Data records
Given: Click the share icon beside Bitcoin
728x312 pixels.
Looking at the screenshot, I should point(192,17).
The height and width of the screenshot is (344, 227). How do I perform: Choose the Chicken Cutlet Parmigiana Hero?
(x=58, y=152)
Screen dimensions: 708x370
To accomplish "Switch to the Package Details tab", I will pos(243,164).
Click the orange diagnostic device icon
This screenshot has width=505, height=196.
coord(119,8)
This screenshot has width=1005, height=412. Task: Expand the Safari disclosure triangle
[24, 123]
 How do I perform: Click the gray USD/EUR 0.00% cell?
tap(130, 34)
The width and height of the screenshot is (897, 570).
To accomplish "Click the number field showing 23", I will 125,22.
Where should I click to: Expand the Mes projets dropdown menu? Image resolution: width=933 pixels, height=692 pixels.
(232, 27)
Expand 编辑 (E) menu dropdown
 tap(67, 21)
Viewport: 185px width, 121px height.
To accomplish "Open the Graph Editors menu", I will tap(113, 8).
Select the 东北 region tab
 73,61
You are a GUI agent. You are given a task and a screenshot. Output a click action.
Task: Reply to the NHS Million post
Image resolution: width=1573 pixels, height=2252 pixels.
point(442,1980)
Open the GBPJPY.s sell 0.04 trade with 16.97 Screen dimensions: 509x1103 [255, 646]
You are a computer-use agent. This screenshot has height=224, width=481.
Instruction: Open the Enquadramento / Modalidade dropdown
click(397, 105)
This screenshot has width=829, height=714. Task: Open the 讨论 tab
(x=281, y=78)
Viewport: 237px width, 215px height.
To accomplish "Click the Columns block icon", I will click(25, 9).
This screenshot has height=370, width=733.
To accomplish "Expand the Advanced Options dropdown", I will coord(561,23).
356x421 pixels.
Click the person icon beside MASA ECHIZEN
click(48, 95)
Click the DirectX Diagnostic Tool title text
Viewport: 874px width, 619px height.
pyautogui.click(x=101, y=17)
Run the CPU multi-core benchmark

-- Work required --
Extract all of the data above and output it character for character.

-- Response below --
Given: Click the share icon beside Bitcoin
728x312 pixels.
Looking at the screenshot, I should point(192,17).
The height and width of the screenshot is (344, 227). How do I perform: Choose the Chicken Cutlet Parmigiana Hero?
(x=58, y=152)
Screen dimensions: 708x370
To accomplish "Switch to the Package Details tab", I will pos(243,164).
Click the orange diagnostic device icon
This screenshot has width=505, height=196.
coord(119,8)
This screenshot has width=1005, height=412. Task: Expand the Safari disclosure triangle
[24, 123]
 How do I perform: Click the gray USD/EUR 0.00% cell?
tap(130, 34)
The width and height of the screenshot is (897, 570).
To accomplish "Click the number field showing 23", I will 125,22.
Where should I click to: Expand the Mes projets dropdown menu? Image resolution: width=933 pixels, height=692 pixels.
(232, 27)
Expand 编辑 (E) menu dropdown
 tap(67, 21)
Viewport: 185px width, 121px height.
To accomplish "Open the Graph Editors menu", I will tap(113, 8).
Select the 东北 region tab
 73,61
You are a GUI agent. You are given a task and a screenshot. Output a click action.
Task: Reply to the NHS Million post
Image resolution: width=1573 pixels, height=2252 pixels.
point(442,1980)
Open the GBPJPY.s sell 0.04 trade with 16.97 Screen dimensions: 509x1103 [255, 646]
You are a computer-use agent. This screenshot has height=224, width=481.
Instruction: Open the Enquadramento / Modalidade dropdown
click(397, 105)
This screenshot has width=829, height=714. Task: Open the 讨论 tab
(x=281, y=78)
Viewport: 237px width, 215px height.
To accomplish "Click the Columns block icon", I will click(25, 9).
This screenshot has height=370, width=733.
To accomplish "Expand the Advanced Options dropdown", I will coord(561,23).
356x421 pixels.
Click the person icon beside MASA ECHIZEN
click(48, 95)
Click the DirectX Diagnostic Tool title text
Viewport: 874px width, 619px height.
pyautogui.click(x=101, y=17)
Run the CPU multi-core benchmark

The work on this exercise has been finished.